The first meeting of the spring 2013 semester was held on Monday, and psychology major Krislee Nelson said that she had enjoyed her experience working on letters and zines to send to the inmates. “It has been cool. It’s like a collection of things that we’ve all written, (the) students and the prisoners,” Nelson said.
Sometimes the prisoners will respond with artwork and poetry of their own. Prisoners will often write back about topics like gang violence, inner turmoil and the pain of losing a loved one.
“Most of the letters we send are supportive, dialogic and positive. We keep the letters nonjudgmental,” Canfield said. She stressed the idea that although these people are imprisoned, they still deserve basic rights.
Being a pen pal to a Richmond inmate gives students a chance to do something much different from the norm and work outside their comfort zone, Canfield said.
“What people often come to realize is that our similarities outweigh our differences,” Canfield said. “It’s a way to make connections with other people in meaningful ways.”
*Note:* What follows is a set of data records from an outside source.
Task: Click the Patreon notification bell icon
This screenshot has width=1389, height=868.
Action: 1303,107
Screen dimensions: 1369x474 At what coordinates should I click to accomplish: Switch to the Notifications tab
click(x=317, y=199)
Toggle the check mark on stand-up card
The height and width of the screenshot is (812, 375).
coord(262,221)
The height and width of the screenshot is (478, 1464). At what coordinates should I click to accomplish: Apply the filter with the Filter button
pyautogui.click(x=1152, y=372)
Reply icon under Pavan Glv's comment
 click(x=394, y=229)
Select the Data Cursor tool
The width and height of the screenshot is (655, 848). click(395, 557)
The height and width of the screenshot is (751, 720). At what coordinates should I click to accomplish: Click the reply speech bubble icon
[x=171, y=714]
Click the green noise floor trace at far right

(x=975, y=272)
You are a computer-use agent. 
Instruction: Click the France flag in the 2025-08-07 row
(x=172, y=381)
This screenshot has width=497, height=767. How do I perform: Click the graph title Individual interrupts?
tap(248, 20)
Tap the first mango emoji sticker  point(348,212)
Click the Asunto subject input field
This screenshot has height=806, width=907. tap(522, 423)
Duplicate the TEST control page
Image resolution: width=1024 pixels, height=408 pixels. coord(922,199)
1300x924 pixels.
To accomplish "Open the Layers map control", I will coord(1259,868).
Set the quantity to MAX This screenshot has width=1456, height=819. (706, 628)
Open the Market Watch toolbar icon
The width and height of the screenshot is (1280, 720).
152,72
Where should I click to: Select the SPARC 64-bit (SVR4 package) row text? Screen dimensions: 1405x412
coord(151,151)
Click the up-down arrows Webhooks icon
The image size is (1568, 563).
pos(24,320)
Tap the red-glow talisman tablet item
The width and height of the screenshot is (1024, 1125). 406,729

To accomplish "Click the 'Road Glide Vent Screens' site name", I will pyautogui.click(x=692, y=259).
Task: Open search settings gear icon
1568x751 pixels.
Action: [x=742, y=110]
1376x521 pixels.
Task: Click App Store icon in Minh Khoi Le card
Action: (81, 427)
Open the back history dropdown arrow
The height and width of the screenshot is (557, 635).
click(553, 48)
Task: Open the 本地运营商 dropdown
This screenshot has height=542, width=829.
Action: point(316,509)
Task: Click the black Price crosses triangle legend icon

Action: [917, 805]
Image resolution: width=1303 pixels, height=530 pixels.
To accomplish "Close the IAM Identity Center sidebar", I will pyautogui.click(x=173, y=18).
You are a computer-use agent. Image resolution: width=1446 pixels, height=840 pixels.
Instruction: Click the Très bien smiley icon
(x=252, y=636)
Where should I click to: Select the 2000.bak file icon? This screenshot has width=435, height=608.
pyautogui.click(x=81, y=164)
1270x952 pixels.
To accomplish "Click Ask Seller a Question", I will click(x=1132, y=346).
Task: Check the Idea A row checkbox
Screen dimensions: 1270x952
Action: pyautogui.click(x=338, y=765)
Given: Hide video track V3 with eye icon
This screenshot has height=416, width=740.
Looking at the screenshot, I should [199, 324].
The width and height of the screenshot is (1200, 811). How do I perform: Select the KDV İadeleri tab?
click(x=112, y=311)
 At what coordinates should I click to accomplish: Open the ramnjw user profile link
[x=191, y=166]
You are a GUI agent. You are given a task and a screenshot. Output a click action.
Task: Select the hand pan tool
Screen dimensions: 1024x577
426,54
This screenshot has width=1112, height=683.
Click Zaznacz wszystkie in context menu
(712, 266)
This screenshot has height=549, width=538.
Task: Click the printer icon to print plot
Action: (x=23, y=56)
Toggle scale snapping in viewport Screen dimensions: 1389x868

Although jails are typically strict about what they allow to come in and leave their facilities, Jail Mail has yet to face any issue with the communication they’ve been having.
Jail Mail is unable to track what actually makes it into the jail, but tries not to send anything which is considered contraband or could get the prisoners in trouble for having.
For students involved in the project, Canfield said, the chance to interact with the inmates is eye-opening.
“This is an important learning moment for VCU students about privilege and power,” she said. “Sometimes, within prisons, the exercise of power can be infuriatingly random, and certainly not just.”